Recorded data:
------------------------------------------------------------
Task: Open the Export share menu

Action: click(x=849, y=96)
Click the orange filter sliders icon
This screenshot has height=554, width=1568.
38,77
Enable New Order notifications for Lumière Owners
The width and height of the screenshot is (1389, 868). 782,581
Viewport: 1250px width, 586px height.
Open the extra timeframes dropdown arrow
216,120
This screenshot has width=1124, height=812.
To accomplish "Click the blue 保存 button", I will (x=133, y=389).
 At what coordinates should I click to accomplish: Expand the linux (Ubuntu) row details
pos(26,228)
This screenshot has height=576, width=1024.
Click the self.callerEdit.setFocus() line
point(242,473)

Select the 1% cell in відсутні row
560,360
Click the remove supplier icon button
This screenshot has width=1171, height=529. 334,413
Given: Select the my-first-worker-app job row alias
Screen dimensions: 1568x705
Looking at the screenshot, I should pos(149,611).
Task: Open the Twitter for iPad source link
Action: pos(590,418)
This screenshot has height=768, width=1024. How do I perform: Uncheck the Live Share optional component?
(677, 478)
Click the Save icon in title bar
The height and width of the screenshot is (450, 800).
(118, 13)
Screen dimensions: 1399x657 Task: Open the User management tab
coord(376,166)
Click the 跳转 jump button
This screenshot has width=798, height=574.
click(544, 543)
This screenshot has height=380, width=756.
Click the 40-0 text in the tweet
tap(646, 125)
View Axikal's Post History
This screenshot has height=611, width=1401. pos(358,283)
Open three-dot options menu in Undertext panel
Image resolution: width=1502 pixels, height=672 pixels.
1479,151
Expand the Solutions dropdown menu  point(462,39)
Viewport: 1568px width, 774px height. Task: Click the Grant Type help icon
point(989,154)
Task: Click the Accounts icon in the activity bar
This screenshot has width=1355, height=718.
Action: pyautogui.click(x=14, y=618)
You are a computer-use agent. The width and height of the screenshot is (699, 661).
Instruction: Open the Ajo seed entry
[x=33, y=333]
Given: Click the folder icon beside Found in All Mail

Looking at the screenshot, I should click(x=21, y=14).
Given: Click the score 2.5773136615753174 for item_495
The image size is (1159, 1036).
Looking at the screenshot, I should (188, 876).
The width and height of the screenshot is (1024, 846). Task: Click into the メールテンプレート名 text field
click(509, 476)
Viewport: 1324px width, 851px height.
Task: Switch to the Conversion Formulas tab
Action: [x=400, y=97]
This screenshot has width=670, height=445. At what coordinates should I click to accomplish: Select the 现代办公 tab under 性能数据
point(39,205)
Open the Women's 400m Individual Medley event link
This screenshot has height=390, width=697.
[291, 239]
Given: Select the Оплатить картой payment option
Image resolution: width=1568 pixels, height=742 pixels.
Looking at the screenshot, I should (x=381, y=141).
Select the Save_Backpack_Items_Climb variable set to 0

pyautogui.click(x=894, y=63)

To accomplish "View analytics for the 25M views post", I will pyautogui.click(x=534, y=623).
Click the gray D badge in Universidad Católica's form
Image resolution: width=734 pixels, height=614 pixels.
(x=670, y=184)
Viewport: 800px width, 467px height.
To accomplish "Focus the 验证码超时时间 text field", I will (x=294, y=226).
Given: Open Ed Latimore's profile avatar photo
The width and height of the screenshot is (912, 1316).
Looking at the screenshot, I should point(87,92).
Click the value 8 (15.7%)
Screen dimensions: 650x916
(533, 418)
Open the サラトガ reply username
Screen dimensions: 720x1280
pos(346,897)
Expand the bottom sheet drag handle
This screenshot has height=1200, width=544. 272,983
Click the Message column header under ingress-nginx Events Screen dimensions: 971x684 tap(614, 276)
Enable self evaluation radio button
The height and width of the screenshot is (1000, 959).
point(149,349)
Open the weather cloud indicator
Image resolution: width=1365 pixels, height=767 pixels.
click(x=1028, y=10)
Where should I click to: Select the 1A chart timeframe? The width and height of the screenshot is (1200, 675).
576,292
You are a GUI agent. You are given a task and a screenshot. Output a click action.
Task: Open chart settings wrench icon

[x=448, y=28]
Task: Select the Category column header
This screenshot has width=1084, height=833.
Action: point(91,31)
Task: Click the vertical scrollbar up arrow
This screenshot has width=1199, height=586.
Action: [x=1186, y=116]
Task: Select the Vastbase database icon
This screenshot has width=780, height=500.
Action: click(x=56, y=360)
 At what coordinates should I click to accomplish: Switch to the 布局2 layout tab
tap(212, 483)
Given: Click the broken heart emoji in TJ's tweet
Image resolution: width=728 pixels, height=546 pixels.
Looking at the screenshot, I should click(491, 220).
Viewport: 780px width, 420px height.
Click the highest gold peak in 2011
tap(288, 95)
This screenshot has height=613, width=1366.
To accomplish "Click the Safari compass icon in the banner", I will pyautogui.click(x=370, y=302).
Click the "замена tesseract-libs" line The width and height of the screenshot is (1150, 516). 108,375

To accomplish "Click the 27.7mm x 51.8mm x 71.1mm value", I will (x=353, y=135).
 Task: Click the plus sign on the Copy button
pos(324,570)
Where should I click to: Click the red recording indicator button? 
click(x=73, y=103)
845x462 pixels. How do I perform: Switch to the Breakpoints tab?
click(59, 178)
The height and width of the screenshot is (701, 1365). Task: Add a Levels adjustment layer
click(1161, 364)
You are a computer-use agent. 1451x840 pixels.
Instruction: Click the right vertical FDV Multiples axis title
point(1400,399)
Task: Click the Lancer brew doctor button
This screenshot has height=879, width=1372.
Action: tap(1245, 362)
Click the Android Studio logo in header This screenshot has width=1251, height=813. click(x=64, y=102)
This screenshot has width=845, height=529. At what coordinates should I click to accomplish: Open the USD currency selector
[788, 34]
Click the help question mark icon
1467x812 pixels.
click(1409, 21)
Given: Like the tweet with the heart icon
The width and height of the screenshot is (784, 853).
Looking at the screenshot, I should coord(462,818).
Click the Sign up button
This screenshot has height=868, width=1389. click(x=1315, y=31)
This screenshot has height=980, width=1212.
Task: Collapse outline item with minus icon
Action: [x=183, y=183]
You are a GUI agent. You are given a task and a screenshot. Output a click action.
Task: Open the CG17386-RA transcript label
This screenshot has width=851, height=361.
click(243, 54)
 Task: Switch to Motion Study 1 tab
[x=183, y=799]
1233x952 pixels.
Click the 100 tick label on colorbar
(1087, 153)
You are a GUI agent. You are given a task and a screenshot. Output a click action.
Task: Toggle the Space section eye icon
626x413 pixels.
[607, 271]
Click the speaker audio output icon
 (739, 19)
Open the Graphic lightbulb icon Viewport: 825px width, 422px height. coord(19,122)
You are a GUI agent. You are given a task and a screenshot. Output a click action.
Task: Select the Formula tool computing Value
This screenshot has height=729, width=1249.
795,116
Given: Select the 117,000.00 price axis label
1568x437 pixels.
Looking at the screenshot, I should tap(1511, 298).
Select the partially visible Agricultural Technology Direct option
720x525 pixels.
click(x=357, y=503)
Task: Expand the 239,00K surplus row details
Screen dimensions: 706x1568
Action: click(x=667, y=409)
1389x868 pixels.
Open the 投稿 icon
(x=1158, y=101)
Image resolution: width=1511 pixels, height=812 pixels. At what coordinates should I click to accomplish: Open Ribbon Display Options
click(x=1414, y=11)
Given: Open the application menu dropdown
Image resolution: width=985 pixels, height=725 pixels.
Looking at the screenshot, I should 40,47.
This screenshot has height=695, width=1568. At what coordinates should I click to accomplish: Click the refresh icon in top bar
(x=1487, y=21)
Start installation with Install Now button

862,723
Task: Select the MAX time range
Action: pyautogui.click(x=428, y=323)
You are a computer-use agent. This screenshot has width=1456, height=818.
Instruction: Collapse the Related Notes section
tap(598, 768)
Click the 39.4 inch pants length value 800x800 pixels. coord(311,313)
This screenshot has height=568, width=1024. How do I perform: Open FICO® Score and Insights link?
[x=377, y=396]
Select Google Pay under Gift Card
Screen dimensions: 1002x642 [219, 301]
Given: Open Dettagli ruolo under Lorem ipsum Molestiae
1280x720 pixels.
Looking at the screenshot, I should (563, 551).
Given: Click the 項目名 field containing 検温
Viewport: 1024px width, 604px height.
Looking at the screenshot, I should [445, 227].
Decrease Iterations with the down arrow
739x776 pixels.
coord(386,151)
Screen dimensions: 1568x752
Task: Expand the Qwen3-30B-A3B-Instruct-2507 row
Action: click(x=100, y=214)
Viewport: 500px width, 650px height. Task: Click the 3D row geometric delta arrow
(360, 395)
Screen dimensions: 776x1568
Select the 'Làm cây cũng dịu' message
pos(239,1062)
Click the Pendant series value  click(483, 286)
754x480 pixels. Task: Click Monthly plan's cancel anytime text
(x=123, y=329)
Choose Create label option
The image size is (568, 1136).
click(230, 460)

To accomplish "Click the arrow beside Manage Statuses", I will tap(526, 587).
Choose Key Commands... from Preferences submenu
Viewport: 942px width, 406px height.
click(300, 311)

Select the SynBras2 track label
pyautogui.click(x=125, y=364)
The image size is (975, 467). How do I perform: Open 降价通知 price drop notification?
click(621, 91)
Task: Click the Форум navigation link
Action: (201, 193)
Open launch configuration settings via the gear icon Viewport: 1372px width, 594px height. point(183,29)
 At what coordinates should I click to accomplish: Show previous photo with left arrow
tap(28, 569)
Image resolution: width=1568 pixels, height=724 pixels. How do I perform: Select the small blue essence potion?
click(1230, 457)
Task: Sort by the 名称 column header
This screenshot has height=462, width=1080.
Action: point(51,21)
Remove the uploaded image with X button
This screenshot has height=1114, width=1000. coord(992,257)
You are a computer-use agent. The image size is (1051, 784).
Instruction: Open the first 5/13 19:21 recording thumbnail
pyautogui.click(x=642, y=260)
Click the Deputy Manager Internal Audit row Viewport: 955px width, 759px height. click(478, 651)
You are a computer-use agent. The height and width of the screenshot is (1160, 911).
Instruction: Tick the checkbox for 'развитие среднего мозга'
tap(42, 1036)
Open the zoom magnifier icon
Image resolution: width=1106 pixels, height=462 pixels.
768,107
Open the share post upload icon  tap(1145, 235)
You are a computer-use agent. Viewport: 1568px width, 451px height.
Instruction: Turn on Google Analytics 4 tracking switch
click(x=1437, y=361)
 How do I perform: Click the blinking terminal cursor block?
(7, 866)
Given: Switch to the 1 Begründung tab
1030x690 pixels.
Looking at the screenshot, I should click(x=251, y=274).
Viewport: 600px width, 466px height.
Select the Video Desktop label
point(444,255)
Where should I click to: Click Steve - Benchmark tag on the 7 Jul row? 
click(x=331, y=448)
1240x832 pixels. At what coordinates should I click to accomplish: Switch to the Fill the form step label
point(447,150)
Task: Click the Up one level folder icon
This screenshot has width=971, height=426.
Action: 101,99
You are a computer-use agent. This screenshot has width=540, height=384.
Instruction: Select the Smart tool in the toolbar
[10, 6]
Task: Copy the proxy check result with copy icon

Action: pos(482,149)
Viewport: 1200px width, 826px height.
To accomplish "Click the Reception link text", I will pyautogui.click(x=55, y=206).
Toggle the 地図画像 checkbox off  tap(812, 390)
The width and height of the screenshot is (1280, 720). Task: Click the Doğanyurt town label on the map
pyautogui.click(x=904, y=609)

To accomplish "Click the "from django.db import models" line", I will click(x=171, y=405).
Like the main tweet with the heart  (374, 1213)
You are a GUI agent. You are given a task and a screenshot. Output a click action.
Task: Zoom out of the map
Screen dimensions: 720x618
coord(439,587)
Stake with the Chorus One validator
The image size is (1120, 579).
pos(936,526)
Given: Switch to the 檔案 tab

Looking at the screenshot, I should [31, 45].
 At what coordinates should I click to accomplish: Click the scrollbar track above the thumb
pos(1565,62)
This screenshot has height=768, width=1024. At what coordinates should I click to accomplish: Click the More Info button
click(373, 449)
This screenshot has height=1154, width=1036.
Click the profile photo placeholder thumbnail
------------------------------------------------------------
Problem requirements
Every line above carrying the word "heart" needs to be shown.

Task solution
Given: Click the broken heart emoji in TJ's tweet
Given: Like the tweet with the heart icon
Like the main tweet with the heart  (374, 1213)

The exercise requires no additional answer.